Material supplied =
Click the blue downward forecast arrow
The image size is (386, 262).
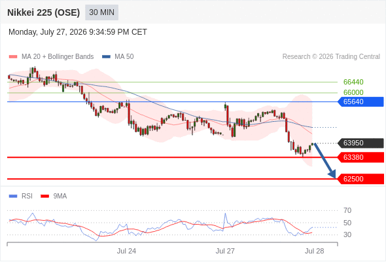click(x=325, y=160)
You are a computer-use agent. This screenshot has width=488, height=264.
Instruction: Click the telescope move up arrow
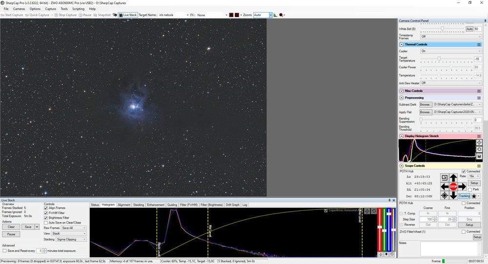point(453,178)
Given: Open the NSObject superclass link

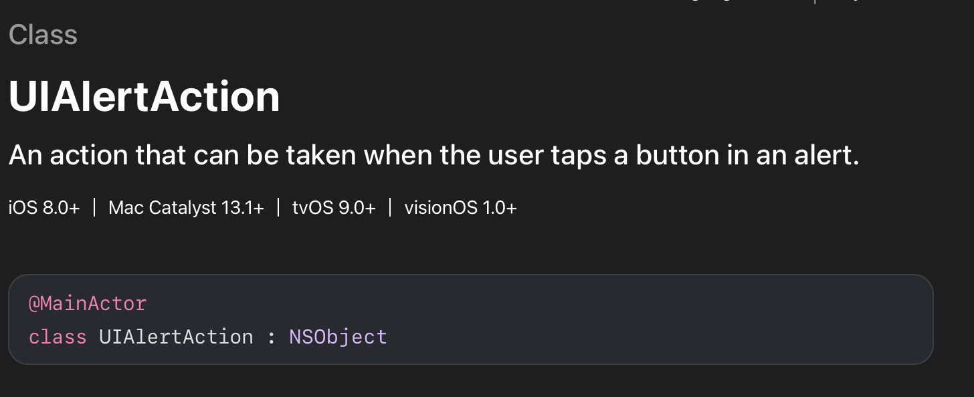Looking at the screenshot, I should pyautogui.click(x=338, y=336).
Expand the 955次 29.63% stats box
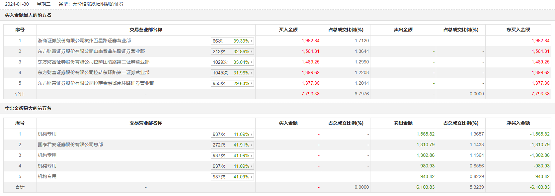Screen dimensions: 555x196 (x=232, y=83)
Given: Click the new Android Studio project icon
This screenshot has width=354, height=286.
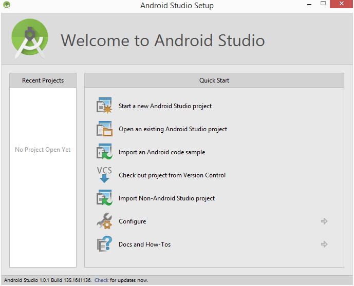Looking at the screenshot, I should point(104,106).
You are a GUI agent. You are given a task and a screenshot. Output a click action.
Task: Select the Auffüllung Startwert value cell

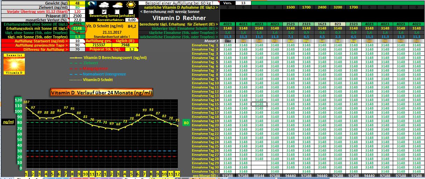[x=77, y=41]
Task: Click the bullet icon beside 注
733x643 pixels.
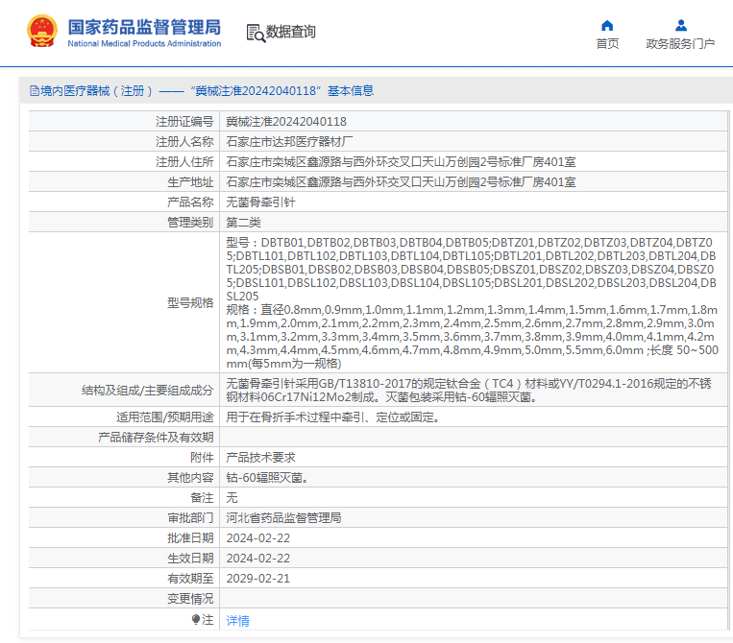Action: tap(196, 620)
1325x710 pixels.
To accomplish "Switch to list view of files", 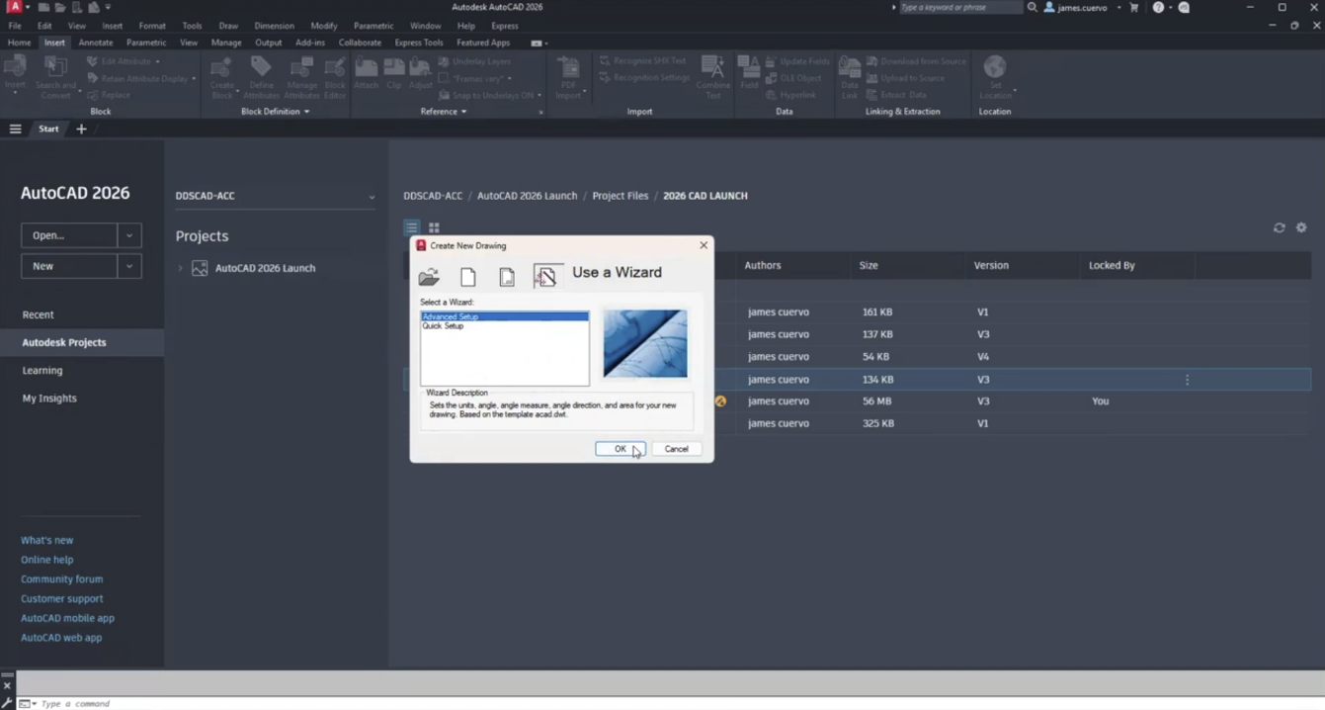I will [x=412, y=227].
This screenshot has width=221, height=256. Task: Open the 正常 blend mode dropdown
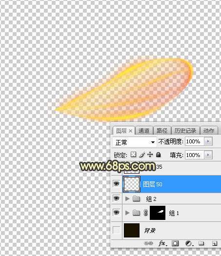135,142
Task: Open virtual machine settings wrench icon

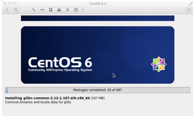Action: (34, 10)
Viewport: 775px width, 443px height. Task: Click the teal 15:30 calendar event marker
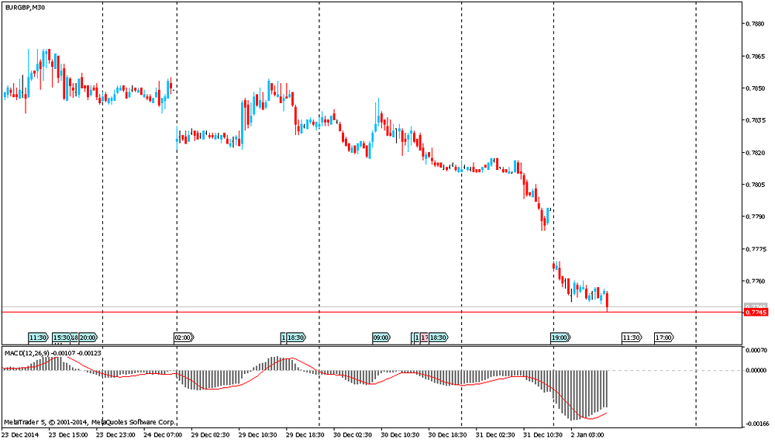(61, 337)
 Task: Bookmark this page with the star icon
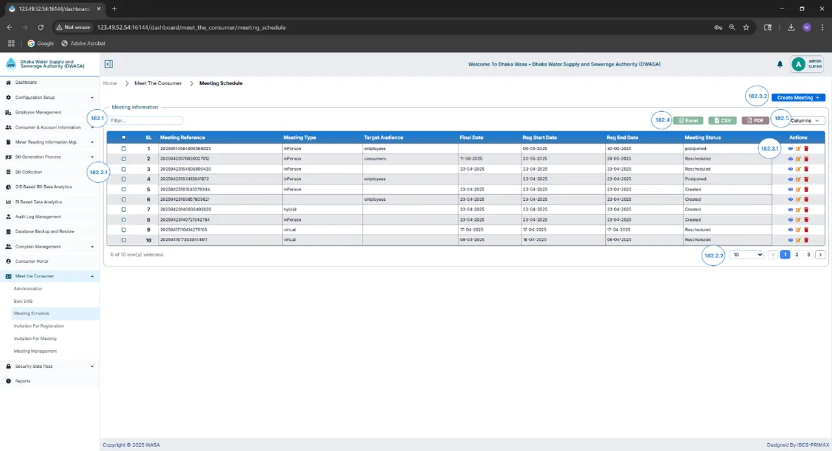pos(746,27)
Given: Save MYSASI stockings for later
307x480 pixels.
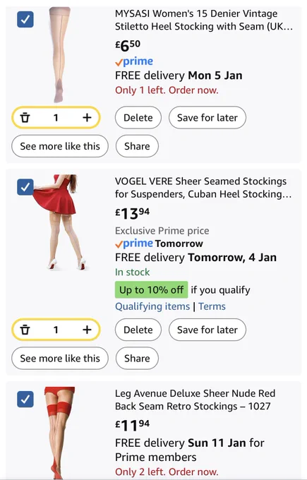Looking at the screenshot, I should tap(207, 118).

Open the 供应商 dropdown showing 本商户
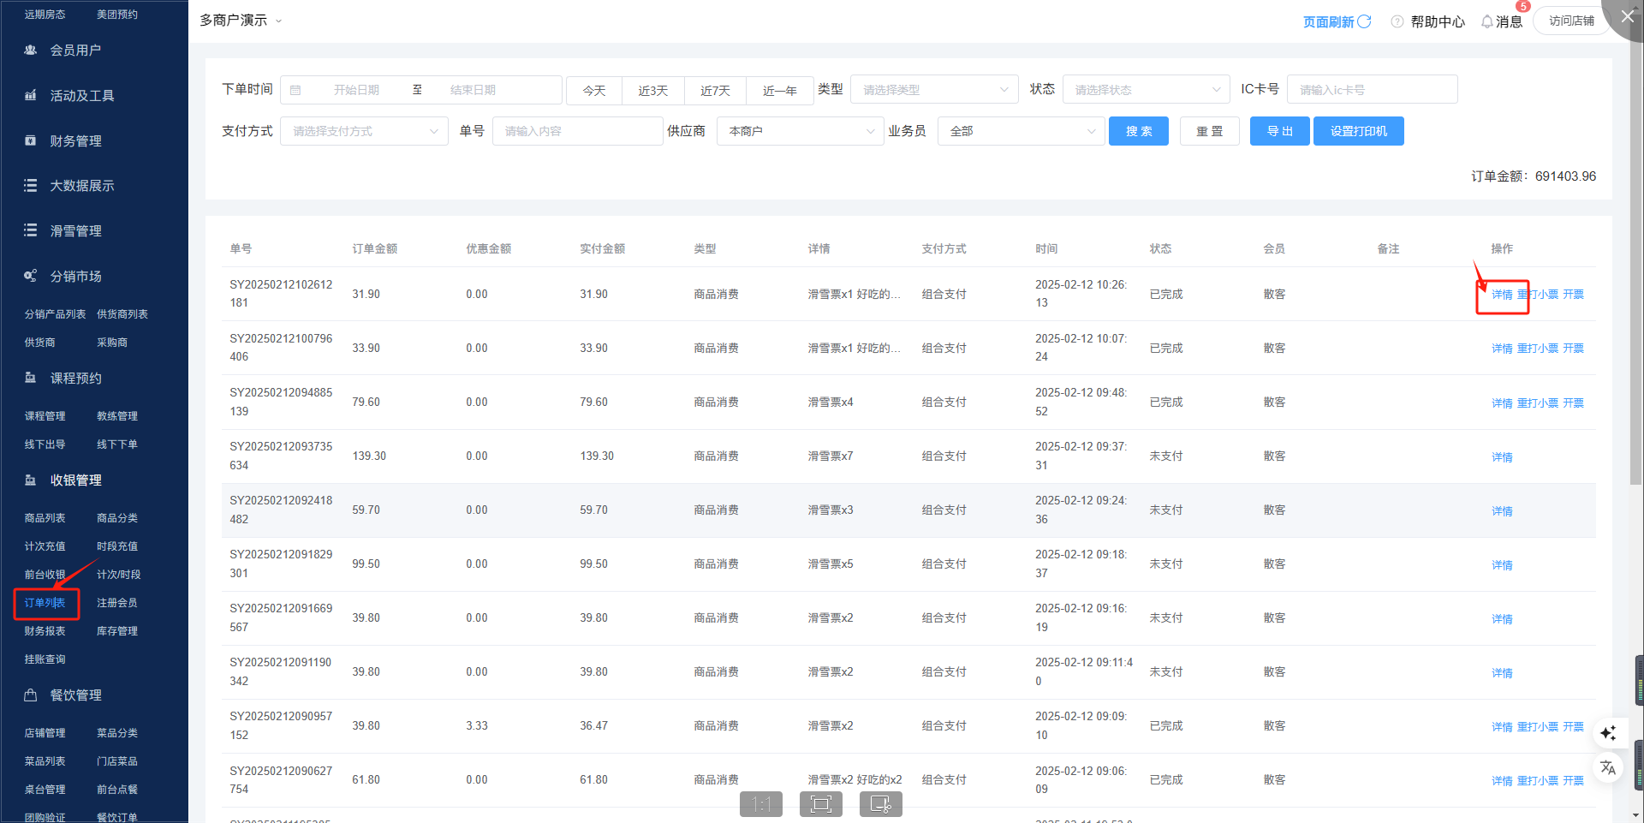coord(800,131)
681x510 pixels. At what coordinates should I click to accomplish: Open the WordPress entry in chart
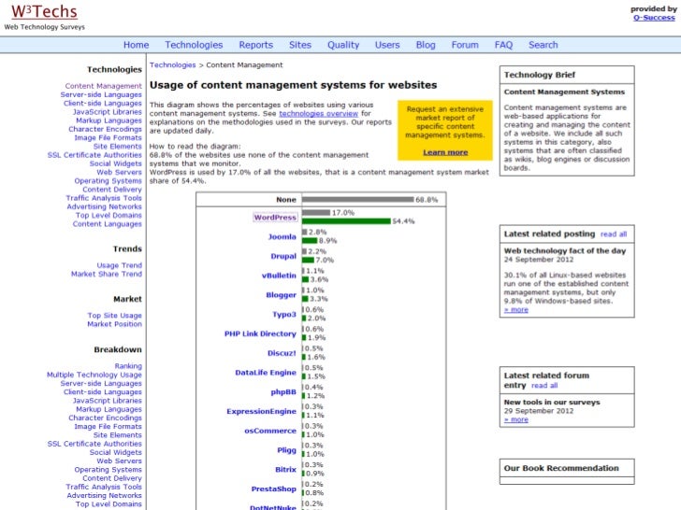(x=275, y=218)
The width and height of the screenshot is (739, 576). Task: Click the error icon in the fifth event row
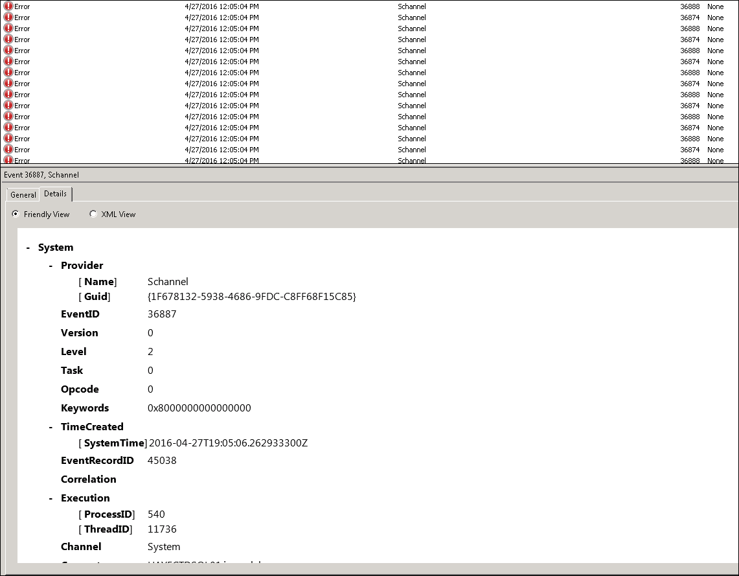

Work task = From the line that contains "Given: Save MYSASI stockings for later" to the last line of the data, print each line exactly, both ends included, and omit the pictures.

Expected answer =
Given: Save MYSASI stockings for later
307x480 pixels.
Looking at the screenshot, I should tap(207, 118).

Open the 供应商 dropdown showing 本商户
coord(800,131)
681x510 pixels. At what coordinates should I click to accomplish: Open the WordPress entry in chart
(x=275, y=218)
The width and height of the screenshot is (739, 576). Task: Click the error icon in the fifth event row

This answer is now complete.